15:02:13 <noonedeadpunk> #startmeeting openstack_ansible_meeting
15:02:13 <opendevmeet> Meeting started Tue Oct 7 15:02:13 2025 UTC and is due to finish in 60 minutes. The chair is noonedeadpunk. Information about MeetBot at http://wiki.debian.org/MeetBot.
15:02:13 <opendevmeet> Useful Commands: #action #agreed #help #info #idea #link #topic #startvote.
15:02:13 <opendevmeet> The meeting name has been set to 'openstack_ansible_meeting'
15:02:17 <noonedeadpunk> #topic rollcall
15:02:20 <noonedeadpunk> o/
15:02:29 <DavidGomez> o/
15:02:40 <NeilHanlon_> o/
15:03:04 <damiandabrowski> hi!
15:03:08 <noonedeadpunk> courtesy ping: jrosser
15:03:16 <jrosser> o/ hello
15:03:32 <noonedeadpunk> #topic office hours
15:04:02 <noonedeadpunk> so releases
15:04:38 <noonedeadpunk> for 2025.1 I think only rocky left
15:04:42 <noonedeadpunk> #link https://review.opendev.org/q/parentproject:openstack/openstack-ansible+branch:%5Estable/2025.1+status:open+
15:04:47 <noonedeadpunk> *rocky 10 backport
15:05:19 <noonedeadpunk> 2024.2 is waiting for another vote on bump
15:05:31 <noonedeadpunk> and 2024.1 had issues yesterday with Rocky 9 mirrors
15:06:34 <noonedeadpunk> I'm considering to backport https://review.opendev.org/c/openstack/openstack-ansible/+/935362 as well if it's not gonna pass today
15:06:51 <NeilHanlon_> yeah i think that would make sense
15:06:57 <jrosser> yes it looked like a big mess yesterday
15:07:44 <noonedeadpunk> for 2025.2 beta I've pushed freeze https://review.opendev.org/c/openstack/openstack-ansible/+/963189 - will push unfreeze today right after the meeting
15:07:53 <noonedeadpunk> ideally I should have done that yesterday
15:09:04 <noonedeadpunk> I;ve also spotted a copy-paste issue during refactoring of releasing script while doing freeze, so pushed small path for it
15:09:58 <noonedeadpunk> Also run some tests/played with facts gathering yesterday evening.
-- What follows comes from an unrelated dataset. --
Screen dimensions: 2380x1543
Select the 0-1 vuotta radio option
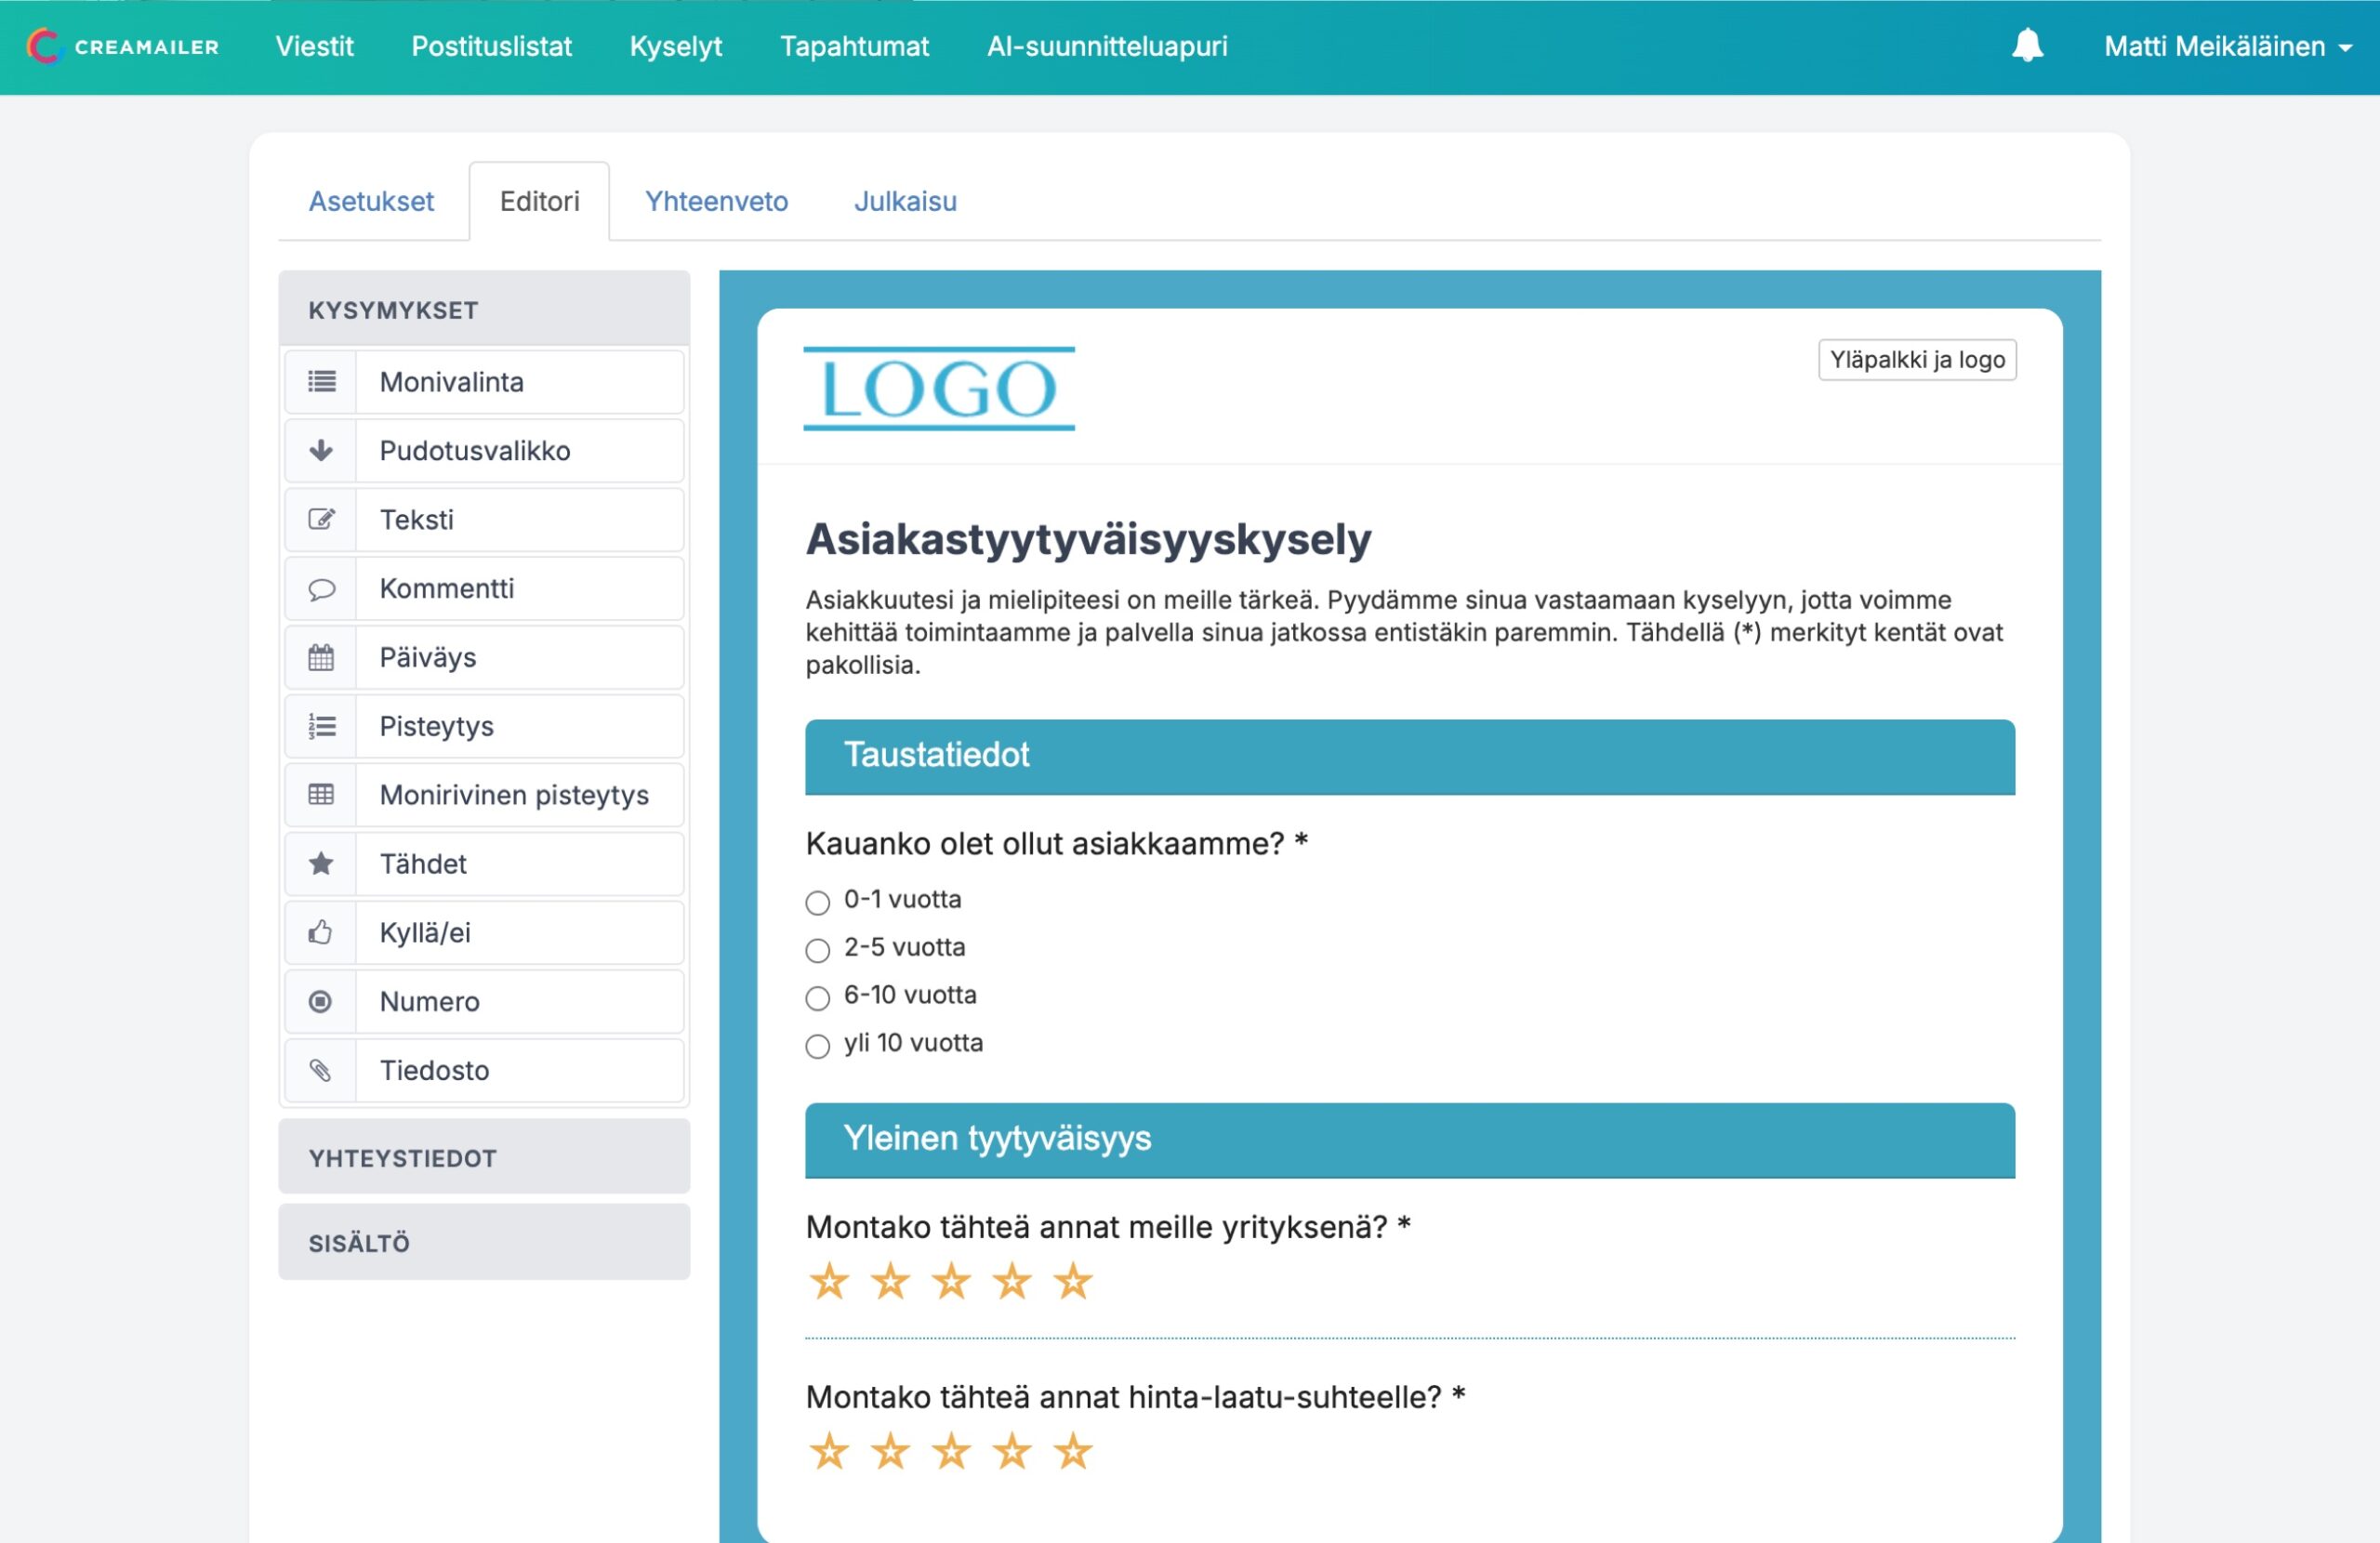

As today we basically are collecting all facts, as ANSIBLE_GATHER_SUBSET not respected anymore
15:10:13 <jrosser> that patch looked basically ok
15:10:14 <noonedeadpunk> got quite a massive patch out for playbooks: https://review.opendev.org/c/openstack/openstack-ansible-plugins/+/963204
15:10:34 <noonedeadpunk> I was thinking if I should simplify it
15:10:44 <noonedeadpunk> and drop `ANSIBLE_GATHER_SUBSET` altogether
15:11:22 <noonedeadpunk> as it could be `gather_subset: "{{ osa_gather_subset | default('!all,min') }}"` instead
15:12:01 <noonedeadpunk> really no reason except some compatability concerns not to do that
15:12:12 <noonedeadpunk> but we're now on non-slurp, so eh
15:12:14 <jrosser> the env var is no longer a thing in actual ansible so yes makes sense to simplify
15:12:16 <NeilHanlon> that all feels rather fine
15:13:09 <noonedeadpunk> I guess my thinking was that I didn't intend to add ansible var in place at the begining, but then realized it might be good to do it with anisble var
15:13:28 <noonedeadpunk> but left env var in place
15:13:54 <noonedeadpunk> I will check on that and I guess simplify it indeed
15:14:35 * noonedeadpunk having several envs which would need to convert from env var to ansible var
15:14:38 * noonedeadpunk is lazy
15:15:03 <noonedeadpunk> ok, we got some progress on pki route I believe
15:15:33 <noonedeadpunk> There were some comments in IRC about the last patch bringing in the new driver from jrosser yesterday
15:15:45 <noonedeadpunk> damiandabrowski: have you seen them and was able to process?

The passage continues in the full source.